Activity: Within the entries that follow, show each line where the word "Insert" occurs.
[Opening Material to process section]
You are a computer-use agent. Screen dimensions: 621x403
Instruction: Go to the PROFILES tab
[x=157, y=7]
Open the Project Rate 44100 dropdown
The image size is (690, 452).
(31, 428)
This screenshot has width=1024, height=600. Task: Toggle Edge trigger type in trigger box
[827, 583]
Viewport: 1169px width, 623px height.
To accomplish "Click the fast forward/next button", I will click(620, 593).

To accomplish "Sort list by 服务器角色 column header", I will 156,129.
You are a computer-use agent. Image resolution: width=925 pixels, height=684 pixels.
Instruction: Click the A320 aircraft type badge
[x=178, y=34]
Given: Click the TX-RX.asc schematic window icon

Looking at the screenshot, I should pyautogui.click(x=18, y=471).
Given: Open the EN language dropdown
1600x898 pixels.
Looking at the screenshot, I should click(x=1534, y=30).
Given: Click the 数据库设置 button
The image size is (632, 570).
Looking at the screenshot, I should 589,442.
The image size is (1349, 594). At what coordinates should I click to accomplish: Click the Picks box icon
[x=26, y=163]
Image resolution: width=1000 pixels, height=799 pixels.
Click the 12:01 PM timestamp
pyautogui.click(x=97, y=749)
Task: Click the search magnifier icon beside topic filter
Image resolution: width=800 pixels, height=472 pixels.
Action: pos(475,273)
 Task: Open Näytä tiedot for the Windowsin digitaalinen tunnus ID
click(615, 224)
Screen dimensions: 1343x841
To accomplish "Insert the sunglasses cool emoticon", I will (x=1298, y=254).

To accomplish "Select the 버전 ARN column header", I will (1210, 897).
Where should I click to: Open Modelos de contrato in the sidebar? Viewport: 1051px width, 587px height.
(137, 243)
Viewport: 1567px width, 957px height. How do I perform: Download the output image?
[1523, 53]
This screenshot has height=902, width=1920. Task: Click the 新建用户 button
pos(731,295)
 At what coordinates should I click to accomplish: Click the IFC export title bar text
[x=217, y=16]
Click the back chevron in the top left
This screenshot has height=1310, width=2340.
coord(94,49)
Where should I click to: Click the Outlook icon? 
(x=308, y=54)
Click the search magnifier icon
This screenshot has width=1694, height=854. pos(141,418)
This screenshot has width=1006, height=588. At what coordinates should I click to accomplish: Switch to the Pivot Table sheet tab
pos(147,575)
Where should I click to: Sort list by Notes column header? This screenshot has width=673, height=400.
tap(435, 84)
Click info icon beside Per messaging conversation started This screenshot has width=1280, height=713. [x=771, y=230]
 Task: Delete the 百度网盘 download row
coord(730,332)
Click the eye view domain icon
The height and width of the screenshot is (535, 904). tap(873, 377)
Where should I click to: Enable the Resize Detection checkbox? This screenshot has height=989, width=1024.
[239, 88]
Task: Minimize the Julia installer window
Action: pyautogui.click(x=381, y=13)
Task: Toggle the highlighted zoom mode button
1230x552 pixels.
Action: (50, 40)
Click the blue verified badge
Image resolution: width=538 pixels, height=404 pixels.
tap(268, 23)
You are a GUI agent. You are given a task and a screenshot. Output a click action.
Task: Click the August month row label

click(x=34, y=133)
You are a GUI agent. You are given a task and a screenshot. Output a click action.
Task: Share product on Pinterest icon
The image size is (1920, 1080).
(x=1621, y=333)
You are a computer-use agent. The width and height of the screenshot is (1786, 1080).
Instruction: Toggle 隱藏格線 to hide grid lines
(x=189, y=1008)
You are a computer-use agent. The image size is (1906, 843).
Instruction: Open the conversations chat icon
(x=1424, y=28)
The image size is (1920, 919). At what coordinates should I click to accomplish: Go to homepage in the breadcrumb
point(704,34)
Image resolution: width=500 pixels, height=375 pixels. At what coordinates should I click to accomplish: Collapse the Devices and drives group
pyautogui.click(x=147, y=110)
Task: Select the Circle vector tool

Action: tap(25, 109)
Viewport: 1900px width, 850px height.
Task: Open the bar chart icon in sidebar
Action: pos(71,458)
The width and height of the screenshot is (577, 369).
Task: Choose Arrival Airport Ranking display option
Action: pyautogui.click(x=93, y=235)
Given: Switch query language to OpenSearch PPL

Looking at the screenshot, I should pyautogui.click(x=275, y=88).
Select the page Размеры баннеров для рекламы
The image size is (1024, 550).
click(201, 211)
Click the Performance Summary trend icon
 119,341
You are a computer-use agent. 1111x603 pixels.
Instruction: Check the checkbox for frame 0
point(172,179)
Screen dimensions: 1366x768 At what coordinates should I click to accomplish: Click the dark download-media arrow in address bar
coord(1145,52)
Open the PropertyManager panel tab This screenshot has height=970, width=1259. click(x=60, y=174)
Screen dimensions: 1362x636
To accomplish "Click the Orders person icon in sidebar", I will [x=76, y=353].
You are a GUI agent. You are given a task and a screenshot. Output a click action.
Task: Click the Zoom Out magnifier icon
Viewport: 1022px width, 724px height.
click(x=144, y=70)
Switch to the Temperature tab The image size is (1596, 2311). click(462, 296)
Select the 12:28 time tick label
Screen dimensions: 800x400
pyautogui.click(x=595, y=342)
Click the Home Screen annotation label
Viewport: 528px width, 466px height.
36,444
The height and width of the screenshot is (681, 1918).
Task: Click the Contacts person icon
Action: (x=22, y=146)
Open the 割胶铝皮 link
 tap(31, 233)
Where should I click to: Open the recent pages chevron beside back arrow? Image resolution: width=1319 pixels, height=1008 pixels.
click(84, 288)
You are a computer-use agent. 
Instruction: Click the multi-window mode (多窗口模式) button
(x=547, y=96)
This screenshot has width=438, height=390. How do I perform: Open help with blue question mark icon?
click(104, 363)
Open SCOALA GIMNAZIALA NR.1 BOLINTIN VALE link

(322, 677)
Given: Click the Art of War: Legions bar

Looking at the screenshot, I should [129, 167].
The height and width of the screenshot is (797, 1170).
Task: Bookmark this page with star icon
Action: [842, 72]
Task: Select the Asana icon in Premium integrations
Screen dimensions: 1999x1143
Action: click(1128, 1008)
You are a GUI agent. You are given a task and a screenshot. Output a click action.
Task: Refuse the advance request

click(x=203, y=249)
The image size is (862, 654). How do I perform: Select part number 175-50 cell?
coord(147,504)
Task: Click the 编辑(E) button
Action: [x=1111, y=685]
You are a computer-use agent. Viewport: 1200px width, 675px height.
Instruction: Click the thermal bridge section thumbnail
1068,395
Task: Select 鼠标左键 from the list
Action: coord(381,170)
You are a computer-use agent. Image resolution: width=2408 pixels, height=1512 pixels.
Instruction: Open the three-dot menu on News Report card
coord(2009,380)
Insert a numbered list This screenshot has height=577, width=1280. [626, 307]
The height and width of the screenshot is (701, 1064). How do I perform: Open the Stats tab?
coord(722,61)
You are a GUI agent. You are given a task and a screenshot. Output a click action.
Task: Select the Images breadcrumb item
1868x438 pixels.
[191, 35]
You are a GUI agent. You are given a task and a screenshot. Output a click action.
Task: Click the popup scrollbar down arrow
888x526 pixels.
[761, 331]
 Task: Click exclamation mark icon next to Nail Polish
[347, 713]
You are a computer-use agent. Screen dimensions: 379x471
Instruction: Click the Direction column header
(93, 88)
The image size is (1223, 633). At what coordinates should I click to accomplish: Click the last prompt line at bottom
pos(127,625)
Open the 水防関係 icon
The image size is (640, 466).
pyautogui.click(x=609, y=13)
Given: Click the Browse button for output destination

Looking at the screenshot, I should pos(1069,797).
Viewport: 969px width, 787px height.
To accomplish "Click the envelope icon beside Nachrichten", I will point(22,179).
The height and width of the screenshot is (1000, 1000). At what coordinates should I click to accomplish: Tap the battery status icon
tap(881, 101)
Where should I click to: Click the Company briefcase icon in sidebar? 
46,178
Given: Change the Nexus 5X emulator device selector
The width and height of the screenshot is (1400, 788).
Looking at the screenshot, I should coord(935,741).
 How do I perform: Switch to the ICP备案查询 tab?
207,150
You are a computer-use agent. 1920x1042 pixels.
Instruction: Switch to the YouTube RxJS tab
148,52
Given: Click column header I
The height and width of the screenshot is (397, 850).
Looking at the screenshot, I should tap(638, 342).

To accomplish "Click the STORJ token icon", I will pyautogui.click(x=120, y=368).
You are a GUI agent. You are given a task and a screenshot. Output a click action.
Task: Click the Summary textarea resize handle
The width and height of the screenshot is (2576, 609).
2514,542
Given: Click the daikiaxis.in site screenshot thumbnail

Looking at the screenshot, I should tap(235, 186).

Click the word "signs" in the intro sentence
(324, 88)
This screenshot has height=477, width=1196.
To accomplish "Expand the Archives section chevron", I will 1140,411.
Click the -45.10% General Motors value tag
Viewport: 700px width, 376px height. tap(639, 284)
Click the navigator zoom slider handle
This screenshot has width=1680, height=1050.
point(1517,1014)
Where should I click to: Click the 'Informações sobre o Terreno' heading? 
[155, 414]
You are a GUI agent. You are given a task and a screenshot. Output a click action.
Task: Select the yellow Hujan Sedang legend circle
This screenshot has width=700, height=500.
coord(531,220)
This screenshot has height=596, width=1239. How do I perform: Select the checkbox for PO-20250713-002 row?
[Closing Material to process section]
Answer area:
To accomplish "Insert the sunglasses cool emoticon", I will (x=1298, y=254).
Insert a numbered list This screenshot has height=577, width=1280. [626, 307]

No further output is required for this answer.